* WRITTEN REQUEST: Put the material, from its first line through the line containing "click(265, 204)", into a Markdown table with the columns Row and Line. Number each row and leave out any blank lines.

* INPUT DATA:
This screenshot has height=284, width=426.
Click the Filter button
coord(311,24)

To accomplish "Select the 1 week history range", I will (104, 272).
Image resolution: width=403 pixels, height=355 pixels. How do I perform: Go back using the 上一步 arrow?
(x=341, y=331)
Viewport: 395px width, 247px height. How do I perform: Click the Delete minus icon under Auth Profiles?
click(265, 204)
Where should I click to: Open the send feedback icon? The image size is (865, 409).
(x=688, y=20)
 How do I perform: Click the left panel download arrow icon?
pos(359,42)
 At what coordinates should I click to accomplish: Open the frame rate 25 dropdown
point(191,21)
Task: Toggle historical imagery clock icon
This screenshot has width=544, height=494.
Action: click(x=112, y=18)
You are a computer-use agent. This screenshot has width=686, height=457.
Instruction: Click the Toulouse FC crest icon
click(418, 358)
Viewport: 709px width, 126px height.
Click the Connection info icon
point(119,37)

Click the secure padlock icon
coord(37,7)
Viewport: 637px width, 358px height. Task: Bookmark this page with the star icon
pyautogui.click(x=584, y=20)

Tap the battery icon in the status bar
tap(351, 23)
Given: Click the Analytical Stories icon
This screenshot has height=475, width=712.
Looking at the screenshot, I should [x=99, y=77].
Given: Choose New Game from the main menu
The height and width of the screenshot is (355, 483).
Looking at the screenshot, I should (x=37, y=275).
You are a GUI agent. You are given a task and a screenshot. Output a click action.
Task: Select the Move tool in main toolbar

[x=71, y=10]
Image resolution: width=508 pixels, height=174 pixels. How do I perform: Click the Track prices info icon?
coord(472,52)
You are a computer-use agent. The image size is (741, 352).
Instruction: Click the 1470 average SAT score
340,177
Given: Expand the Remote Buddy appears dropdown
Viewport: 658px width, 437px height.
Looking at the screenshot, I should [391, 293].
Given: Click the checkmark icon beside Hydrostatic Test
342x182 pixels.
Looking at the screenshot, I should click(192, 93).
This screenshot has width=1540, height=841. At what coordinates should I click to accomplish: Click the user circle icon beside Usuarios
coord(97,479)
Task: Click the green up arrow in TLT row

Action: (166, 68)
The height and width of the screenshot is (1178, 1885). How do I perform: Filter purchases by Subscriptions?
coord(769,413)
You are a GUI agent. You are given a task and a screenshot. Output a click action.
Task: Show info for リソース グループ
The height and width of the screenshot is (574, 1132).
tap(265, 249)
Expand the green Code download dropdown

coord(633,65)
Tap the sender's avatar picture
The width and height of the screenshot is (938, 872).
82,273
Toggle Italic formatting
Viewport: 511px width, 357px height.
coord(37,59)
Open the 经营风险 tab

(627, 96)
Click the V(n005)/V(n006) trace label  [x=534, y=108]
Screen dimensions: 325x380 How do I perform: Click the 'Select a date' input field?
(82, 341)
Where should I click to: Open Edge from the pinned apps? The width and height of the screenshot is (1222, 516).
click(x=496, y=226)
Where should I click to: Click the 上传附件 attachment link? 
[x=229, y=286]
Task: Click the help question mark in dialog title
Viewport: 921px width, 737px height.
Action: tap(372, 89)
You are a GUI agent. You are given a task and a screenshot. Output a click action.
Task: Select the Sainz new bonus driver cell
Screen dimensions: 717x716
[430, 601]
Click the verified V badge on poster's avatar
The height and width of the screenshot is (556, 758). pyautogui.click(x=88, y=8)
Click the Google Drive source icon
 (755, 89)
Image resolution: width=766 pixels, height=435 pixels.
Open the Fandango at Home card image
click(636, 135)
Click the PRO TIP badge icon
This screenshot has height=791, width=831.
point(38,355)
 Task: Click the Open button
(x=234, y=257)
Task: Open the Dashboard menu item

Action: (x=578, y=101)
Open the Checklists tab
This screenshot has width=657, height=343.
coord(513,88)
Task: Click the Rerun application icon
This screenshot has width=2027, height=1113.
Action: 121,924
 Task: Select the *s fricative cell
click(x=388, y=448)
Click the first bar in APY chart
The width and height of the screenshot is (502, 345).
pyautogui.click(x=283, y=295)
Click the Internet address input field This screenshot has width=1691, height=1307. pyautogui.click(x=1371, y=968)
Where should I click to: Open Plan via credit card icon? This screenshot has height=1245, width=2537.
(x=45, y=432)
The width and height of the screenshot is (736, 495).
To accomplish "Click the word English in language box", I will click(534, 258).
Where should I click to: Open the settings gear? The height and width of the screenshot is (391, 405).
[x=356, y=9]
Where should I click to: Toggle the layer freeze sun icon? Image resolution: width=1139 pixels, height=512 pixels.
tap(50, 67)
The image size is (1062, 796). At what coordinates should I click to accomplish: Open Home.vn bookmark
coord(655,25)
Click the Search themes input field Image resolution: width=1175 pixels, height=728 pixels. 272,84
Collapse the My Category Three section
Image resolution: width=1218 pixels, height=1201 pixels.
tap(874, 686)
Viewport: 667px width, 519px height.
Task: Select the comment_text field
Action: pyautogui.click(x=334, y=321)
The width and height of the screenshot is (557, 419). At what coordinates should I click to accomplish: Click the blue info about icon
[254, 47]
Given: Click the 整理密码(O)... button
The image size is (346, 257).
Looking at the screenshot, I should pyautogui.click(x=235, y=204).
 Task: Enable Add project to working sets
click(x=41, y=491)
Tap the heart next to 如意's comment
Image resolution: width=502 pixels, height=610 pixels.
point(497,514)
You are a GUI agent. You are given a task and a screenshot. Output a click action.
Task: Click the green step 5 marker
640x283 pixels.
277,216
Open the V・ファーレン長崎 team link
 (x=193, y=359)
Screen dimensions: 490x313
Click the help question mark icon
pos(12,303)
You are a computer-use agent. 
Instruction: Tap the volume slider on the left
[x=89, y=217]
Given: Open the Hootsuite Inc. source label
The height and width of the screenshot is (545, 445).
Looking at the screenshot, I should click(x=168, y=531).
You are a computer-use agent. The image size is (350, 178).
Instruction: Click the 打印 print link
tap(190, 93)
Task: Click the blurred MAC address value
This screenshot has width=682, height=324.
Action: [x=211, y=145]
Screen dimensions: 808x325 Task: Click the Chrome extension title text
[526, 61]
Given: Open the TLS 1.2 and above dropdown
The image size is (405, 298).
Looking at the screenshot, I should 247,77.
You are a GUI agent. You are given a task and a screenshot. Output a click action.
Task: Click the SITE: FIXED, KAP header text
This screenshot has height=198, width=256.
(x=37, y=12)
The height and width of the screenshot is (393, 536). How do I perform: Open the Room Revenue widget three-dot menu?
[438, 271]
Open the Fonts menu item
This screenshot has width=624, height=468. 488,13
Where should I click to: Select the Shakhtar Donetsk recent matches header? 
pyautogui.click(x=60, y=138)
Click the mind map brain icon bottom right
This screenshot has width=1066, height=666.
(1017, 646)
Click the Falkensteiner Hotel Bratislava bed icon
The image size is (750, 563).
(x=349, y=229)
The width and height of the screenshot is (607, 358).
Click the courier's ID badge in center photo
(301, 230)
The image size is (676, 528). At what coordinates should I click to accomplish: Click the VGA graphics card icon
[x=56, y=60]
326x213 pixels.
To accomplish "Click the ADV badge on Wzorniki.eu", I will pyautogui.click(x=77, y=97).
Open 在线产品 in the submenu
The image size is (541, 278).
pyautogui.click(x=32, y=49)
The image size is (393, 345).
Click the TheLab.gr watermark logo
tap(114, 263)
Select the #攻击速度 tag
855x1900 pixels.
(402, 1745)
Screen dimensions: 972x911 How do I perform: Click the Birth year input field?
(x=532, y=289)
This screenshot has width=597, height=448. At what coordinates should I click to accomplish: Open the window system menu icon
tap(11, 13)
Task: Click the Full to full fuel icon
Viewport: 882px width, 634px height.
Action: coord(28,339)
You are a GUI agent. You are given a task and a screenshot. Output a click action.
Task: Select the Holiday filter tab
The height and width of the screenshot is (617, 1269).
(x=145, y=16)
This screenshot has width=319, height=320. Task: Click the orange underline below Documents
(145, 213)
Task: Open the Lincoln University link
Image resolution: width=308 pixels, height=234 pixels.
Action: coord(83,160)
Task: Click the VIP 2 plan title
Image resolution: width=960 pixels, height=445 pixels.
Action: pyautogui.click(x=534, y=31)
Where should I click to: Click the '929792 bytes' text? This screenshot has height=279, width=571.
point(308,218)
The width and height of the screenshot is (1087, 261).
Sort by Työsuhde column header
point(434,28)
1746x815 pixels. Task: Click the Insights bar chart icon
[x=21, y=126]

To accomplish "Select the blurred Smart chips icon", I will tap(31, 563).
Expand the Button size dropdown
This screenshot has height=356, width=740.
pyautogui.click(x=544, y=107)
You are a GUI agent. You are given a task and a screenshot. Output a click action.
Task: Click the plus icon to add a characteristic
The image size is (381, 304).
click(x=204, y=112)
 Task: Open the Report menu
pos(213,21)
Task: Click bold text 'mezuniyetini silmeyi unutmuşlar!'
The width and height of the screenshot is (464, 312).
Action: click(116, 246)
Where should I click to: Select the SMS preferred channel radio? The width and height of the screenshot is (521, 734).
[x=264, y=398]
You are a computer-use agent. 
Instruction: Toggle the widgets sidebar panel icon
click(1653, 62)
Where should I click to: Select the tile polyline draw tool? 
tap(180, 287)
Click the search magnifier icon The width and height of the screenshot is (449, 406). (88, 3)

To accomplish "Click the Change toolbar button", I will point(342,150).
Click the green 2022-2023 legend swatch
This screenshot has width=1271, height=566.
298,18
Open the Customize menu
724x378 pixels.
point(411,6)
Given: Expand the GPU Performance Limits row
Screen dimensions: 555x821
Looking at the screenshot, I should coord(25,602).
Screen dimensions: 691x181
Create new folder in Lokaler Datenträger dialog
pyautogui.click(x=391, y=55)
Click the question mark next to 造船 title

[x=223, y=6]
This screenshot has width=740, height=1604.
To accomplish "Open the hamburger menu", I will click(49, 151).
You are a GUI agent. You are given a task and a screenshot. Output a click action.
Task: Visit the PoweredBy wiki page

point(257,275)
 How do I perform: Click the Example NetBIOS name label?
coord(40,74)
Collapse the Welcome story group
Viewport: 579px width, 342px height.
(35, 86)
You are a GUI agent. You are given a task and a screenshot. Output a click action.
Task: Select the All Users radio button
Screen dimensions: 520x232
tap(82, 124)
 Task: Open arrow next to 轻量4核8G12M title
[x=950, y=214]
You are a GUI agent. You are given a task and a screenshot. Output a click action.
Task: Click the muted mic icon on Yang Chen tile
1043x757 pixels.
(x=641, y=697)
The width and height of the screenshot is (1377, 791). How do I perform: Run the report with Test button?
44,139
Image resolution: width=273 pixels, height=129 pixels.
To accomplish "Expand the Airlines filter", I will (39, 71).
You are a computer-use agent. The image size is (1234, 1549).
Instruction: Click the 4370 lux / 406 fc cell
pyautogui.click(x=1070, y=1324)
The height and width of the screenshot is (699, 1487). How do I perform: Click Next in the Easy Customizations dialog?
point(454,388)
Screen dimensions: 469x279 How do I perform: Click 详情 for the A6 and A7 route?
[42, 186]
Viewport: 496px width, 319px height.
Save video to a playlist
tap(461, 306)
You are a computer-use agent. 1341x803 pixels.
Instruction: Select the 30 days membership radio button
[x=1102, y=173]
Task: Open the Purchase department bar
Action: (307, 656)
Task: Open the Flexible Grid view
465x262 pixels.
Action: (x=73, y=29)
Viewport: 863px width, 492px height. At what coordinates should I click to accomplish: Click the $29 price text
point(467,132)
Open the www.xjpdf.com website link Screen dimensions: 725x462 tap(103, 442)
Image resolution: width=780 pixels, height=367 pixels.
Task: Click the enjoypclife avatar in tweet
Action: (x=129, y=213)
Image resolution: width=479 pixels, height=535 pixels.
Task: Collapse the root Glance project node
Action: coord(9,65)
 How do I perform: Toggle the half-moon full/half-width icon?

* TASK OUTPUT:
| Row | Line |
|---|---|
| 1 | This screenshot has height=284, width=426. |
| 2 | Click the Filter button |
| 3 | coord(311,24) |
| 4 | To accomplish "Select the 1 week history range", I will (104, 272). |
| 5 | Image resolution: width=403 pixels, height=355 pixels. How do I perform: Go back using the 上一步 arrow? |
| 6 | (x=341, y=331) |
| 7 | Viewport: 395px width, 247px height. How do I perform: Click the Delete minus icon under Auth Profiles? |
| 8 | click(265, 204) |